La sottoscritta Consigliera Comunale,
PREMESSO CHE
- l’Associazione Nazionale fra Mutilati ed Invalidi di Guerra (A.N.M.I.G.) accoglie ed unisce i
mutilati e gli invalidi di guerra d’Italia, dei quali ha, per legge, la tutela e la rappresentanza
esclusiva; - Tra i suoi obiettivi annovera:
- mantenere vivo il ricordo del sacrificio comune, quale esempio di amore e dedizione alla Patria, e
come monito per la prevenzione delle guerre e la promozione di relazioni pacifiche tra i popoli e gli
Stati; - contribuire al rafforzamento della coscienza civile e democratica degli italiani, sostenendo i valori
della Repubblica e i principi sanciti dalla Costituzione;
PREMESSO ANCORA CHE - alcuni anni fa è stato avviato un progetto denominato “MAI PIÙ GUERRE” con l’obiettivo di
realizzare un monumento che onorasse la memoria di chi ha sofferto e combattuto nei due
conflitti mondiali, creando al contempo un luogo di riflessione e formazione storica, accessibile a
scuole, gruppi turistici e cittadini; - il progetto iniziale prevedeva una piramide a gradoni con una sala interna adibita a mausoleo.

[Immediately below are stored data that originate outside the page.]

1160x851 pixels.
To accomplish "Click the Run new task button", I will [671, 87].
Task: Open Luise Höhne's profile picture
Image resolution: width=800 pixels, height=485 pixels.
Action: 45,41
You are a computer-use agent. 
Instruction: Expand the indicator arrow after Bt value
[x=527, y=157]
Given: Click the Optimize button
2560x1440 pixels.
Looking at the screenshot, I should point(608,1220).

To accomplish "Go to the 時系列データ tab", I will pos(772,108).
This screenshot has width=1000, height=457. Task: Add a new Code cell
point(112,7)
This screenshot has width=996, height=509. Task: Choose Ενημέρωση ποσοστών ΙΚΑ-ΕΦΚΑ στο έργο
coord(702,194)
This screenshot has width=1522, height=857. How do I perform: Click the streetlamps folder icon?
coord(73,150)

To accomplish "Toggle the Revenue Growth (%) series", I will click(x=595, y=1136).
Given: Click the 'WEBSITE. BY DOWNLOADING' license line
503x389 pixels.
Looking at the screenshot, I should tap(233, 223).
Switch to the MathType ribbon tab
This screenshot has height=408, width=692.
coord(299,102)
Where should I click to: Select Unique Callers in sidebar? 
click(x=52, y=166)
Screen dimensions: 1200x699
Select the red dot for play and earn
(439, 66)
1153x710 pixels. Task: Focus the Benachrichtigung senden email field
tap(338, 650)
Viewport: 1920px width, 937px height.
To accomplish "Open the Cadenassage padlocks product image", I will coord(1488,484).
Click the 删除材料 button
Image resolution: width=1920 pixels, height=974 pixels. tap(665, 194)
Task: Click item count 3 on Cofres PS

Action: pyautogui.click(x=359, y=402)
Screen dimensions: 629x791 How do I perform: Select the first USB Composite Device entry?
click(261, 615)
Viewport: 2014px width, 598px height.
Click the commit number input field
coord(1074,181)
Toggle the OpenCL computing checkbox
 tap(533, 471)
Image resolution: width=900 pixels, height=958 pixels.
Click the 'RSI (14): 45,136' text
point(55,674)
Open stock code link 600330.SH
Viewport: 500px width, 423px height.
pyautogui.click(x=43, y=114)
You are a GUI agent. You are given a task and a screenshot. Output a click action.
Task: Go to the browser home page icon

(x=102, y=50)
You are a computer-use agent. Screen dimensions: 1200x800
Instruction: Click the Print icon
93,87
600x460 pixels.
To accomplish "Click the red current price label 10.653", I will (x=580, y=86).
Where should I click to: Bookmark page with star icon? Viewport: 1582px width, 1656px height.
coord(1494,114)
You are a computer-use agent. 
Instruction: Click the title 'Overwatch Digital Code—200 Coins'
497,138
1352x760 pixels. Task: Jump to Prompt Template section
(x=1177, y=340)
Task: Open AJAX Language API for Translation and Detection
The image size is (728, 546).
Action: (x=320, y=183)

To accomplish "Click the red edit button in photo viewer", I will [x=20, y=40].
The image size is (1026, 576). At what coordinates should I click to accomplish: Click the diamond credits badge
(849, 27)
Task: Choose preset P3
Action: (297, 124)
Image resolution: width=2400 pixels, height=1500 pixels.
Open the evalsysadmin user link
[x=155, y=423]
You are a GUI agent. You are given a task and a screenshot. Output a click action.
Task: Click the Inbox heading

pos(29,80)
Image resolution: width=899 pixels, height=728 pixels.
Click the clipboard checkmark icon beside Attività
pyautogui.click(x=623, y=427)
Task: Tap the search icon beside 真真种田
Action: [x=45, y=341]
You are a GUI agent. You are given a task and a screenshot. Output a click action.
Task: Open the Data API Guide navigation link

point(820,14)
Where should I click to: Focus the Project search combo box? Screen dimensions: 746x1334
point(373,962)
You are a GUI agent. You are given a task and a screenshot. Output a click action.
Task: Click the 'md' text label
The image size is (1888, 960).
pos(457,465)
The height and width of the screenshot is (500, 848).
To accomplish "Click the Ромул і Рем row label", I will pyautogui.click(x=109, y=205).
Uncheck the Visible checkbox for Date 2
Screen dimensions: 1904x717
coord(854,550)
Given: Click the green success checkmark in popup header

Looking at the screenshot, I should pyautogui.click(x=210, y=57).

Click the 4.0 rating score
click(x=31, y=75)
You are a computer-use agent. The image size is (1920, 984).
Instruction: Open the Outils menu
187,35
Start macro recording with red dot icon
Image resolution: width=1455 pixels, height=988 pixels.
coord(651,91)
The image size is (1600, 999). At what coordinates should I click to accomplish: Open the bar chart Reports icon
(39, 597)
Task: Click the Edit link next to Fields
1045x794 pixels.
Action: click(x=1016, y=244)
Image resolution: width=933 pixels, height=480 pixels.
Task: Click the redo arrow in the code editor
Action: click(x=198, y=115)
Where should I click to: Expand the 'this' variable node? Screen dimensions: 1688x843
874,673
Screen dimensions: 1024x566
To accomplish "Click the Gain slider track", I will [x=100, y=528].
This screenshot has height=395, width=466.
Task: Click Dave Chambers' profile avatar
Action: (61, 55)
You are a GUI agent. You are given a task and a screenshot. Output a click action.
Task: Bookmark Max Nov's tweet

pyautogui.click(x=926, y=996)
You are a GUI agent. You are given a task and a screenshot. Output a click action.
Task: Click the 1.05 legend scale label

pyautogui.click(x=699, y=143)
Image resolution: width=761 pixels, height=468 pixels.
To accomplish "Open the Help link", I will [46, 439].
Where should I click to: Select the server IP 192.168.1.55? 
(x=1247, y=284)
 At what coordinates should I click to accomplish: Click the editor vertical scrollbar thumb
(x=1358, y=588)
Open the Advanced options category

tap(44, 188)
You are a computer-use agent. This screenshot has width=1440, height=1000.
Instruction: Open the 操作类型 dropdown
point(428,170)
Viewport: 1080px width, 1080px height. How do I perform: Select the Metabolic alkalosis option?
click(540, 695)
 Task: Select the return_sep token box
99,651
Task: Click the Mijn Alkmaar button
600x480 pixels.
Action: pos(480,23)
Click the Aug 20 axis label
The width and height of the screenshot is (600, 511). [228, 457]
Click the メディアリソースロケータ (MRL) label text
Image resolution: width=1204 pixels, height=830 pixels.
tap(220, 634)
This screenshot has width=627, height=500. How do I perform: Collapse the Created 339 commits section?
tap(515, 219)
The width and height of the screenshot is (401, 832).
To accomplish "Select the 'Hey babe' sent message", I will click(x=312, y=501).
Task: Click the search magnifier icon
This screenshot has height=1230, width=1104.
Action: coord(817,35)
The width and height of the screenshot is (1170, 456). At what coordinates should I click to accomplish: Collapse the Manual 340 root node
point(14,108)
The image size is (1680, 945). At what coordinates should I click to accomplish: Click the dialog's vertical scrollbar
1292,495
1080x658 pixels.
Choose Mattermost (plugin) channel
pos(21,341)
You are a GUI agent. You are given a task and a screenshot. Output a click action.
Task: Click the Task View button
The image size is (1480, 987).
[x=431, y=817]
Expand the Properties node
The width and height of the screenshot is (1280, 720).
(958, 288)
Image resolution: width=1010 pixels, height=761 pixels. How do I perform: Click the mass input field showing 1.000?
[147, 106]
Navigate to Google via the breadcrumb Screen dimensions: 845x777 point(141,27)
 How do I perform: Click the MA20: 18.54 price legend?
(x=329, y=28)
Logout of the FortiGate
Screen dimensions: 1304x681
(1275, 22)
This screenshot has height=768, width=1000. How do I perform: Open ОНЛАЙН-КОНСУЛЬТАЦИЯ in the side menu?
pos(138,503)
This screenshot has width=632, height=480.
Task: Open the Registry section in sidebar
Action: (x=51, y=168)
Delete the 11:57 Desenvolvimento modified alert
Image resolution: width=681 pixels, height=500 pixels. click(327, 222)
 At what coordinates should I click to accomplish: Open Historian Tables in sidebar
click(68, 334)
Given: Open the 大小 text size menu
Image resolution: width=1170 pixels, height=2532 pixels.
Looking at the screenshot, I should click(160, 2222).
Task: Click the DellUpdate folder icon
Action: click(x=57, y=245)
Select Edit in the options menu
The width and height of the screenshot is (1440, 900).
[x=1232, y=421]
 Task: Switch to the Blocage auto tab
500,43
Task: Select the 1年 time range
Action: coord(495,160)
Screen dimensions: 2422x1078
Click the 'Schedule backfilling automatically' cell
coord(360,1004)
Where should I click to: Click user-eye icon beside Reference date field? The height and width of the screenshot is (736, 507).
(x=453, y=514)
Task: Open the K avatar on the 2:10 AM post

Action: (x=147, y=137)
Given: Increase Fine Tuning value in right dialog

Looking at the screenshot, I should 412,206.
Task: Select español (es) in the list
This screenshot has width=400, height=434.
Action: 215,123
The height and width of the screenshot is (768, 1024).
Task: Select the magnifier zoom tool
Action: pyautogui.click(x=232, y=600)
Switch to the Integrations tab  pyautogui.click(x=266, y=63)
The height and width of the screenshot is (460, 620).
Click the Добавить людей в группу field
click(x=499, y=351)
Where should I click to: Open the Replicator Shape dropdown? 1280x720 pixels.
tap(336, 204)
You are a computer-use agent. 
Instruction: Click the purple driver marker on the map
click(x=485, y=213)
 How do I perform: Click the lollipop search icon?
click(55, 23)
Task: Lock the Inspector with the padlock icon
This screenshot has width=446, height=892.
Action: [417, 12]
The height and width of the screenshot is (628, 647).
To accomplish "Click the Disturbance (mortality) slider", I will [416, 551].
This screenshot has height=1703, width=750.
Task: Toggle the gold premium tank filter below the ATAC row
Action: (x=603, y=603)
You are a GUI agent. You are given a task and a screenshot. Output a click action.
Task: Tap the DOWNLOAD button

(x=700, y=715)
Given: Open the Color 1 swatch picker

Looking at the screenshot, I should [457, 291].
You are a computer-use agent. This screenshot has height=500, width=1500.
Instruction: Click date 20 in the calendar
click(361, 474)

La
struttura avrebbe poggiato su una platea circolare in cui sarebbe stata inserita una “rosa dei
venti”, con incise le principali battaglie della Prima e della Seconda Guerra Mondiale nelle loro
corrette direzioni geografiche; - tale proposta non ottenne l’approvazione dagli enti competenti, dando avvio a una lunga fase di
revisioni e confronti fino a una nuova versione progettuale, conforme alle richieste
dell’Amministrazione comunale in termini di dimensioni e criteri urbanistici, che ha poi ricevuto
il parere favorevole degli Uffici comunali; - per la collocazione del monumento si era individuata un’area pubblica della città: dopo diverse
ipotesi, si era scelto il Parco dei Cavalieri di Vittorio Veneto, noto ai torinesi come Piazza d’Armi,
storico luogo di addestramento militare che ancora oggi, seppur in misura ridotta, mantiene tale
funzione per gli Allievi Ufficiali della Scuola di Applicazione. La centralità di questa area nel
tessuto urbano e nella vita della città ha reso tale scelta particolarmente significativa;
CONSIDERATO CHE - l’emergenza pandemica ha interrotto l’iter del progetto, bloccandone l’avanzamento;
INTERPELLA
il Sindaco e l’Assessore competente per sapere:
- se l’Amministrazione sia a conoscenza del progetto e del percorso seguito fino ad oggi;
- come mai il progetto pare essersi arrestato e chi avrebbe sostenuto gli oneri della realizzazione;
- quali potrebbero essere le tempistiche e le modalità previste per la sua eventuale attuazione;
- se non ritenga opportuno avviare un confronto con i rappresentanti dell’Associazione promotrice
per valutare le prospettive di prosecuzione dell’iter.